**Exercise set**
**a)** In the skin tags passage, list every factor that the 2013 study examined for its impact on cardiovascular diseases.
**b)** Repeat the skin tags passage from "Researchers came to" up to and including "against the heart.".

Segment Start: Exercise passage

Anyone can develop skin tags even infants and children. Researchers have been exploring the possible connection between skin tags, type 2 diabetes and obesity. Skin tags might be harmless themselves, but could they be a sign of something greater?
There are concerns that skin tags might be more common among people suffering from metabolic syndrome. Metabolic syndrome is a group of risk factors that increase your risk of heart disease, diabetes and stroke. Because researchers have found some abnormalities regarding lipid and carbohydrate metabolism among patients with skin tags, it’s worth looking into.
One recent study, published in Annals of Medical and Health Sciences Research, researchers were interested in whether or not skin tags could be a marker of metabolic syndrome. After studying 110 patients all of whom have 2 or more skin tags, as well as 110 control subjects, researchers found the following:
- 58 patients with skin tags had diabetes, in comparison to 12 control subjects
- 15 percent of patients had impaired glucose tolerance, in comparison to 8 percent of control subjects.
- Patients with skin tags had higher systolic and diastolic blood pressure, in comparison to the control group
The researchers concluded that skin tags might in fact, be a sign of metabolic syndrome. In that case, these patients would benefit from making key lifestyle changes. Based on their findings, particularly high serum levels of key enzymes, researchers were interested in investigating the possible relationship between skin tags and liver diseases.
Skin tags and other diseases
This relationship was also reported within a 2013 study, published in the Indian Journal of Dermatology. Researchers explored the impact of age, metabolic syndrome, skin tags, BMI and smoking on cardiovascular diseases. This study focused on 30 cardiac patients with skin tags. Researchers studied 30 noncardiac patients with skin tags and 30 healthy control subjects with neither skin tags or heart disease.
Researchers came to the conclusion that skin tags may act a physical symptom of underlying cardiac atherogenic factors. These include increased triglycerides, high-density lipoproteins and total cholesterol. Since these factors threaten coronary circulation, the researchers described skin tags, obesity and metabolic syndrome as a “Bermuda Triangle” that acts against the heart.
Of course, just because you have a skin tag, doesn’t mean that you’re at risk for a heart attack, but that being said, there does appear to be a connection. If you are overweight and have developed numerous skin tags, this may be a sign that you’d benefit from key lifestyle changes.

Segment End: Exercise passage
Segment Start: Listed records

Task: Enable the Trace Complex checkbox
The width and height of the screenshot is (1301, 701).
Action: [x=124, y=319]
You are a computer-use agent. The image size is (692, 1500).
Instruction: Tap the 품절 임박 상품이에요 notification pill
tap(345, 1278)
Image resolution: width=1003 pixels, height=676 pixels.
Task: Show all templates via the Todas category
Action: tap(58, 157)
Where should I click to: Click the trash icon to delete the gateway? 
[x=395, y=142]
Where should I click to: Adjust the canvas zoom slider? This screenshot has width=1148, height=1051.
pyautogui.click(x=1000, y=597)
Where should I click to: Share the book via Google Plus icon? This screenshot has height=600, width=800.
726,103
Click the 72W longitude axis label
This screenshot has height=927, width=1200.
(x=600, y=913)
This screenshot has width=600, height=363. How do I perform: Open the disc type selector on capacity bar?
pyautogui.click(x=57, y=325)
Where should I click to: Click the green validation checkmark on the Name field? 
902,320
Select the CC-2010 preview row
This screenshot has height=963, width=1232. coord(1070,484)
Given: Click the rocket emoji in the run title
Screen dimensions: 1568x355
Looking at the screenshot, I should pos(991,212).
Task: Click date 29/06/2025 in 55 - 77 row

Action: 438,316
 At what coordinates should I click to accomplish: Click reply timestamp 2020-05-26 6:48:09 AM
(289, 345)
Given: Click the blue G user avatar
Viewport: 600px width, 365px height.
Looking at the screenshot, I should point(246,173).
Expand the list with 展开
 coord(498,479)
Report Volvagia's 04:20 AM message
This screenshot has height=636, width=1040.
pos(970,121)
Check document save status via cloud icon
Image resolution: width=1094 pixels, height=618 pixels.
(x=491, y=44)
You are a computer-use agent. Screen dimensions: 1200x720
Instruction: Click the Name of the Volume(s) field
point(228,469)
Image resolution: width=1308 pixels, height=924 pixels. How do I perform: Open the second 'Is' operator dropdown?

Segment End: Listed records

**Outputs by task**
**a)** Age, metabolic syndrome, skin tags, BMI, smoking

**b)**
Researchers came to the conclusion that skin tags may act a physical symptom of underlying cardiac atherogenic factors. These include increased triglycerides, high-density lipoproteins and total cholesterol. Since these factors threaten coronary circulation, the researchers described skin tags, obesity and metabolic syndrome as a “Bermuda Triangle” that acts against the heart.